MyParser.rule :rule_name, pattern

Patterns


Patterns are an Array of pattern elements, matched in order:

Ex (both are equivelent):

rule :my_rule, "match", "this", "in", "order"  # matches "matchthisinorder"
rule :my_rule, ["match", "this", "in", "order"]  # matches "matchthisinorder"

Pattern Elements


Pattern elements are basic-pattern-element or extended-pattern-element ( expressed as a hash). Internally, they are “compiled” into instances of PatternElement with optimized lambda functions for parsing.

basic-pattern-element:
  :my_rule      matches the Rule named :my_rule
  :my_rule?     optional: optionally matches Rule :my_rule
  :my_rule!     negative: success only if it DOESN'T match Rule :my_rule
  "string"      matches the string exactly
  /regex/       matches the regex exactly
  true          always matches the empty string (useful as a no-op if you don't want to change the length of your pattern)

extended-pattern-element:

  A Hash with :match or :parser set and zero or more additional options:

  :match => basic_element
    provide one of the basic elements above
    NOTE: Optional and Negative options are preserved, but they are overridden by any such directives in the Hash-Element

  :parser => lambda {|parent_node| ... }
    Custom lambda function for parsing the input.
    Return "nil" if could not find a parse, otherwise return a new Node, typically the TerminalNode
    Make sure the returned node.next value is the index where you wish parsing to resume

  :as => :my_name
    Assign a name to an element for later programatic reference:
      rule_variant_node_class_instance.my_name

  :optionally => true
    PEG equivelent: term?
    turn this into an optional-match element
    optional elements cannot be negative

  :dont => true
    PEG equivalent: !term
    turn this into a Negative-match element
    negative elements cannot be optional

  :could => true
    PEG equivalent: &term

  :many => PatternElement
    PEG equivalent: term+ (for "term*", use optionally + many)
    accept 1 or more reptitions of this element delimited by PatternElement
    NOTE: PatternElement can be "true" for no delimiter (since "true" matches the empty string)

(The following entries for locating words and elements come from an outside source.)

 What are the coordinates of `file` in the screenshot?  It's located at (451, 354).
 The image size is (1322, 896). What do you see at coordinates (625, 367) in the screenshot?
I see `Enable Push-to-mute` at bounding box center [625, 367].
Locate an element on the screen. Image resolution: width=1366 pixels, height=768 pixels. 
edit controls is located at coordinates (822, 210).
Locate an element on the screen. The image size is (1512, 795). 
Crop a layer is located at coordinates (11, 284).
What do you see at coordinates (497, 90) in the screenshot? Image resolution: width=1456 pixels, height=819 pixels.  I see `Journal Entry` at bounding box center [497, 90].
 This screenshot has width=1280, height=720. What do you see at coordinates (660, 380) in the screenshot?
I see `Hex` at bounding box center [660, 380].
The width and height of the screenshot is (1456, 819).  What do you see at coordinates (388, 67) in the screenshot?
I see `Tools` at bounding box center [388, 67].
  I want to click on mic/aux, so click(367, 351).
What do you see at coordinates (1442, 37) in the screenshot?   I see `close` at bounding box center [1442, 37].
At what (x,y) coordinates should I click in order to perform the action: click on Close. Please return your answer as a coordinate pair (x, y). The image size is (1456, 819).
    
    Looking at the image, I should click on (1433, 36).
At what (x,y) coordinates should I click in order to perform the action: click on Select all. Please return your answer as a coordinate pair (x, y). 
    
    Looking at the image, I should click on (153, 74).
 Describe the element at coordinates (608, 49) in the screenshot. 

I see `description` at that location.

  :delimiter => PatternElement
    pattern to match between the :many patterns

  :post_delimiter => true           # use the :delimiter PatternElement for final match
  :post_delimiter => PatternElement # use custom post_delimiter PatternElement for final match
    if true, then poly will match a delimiter after the last poly-match

Structure


Each Rule defines a subclass of Node
Each RuleVariant defines a subclass of the parent Rule's node-class

Therefor you can easily define code to be shared across all variants as well
as define code specific to one variant.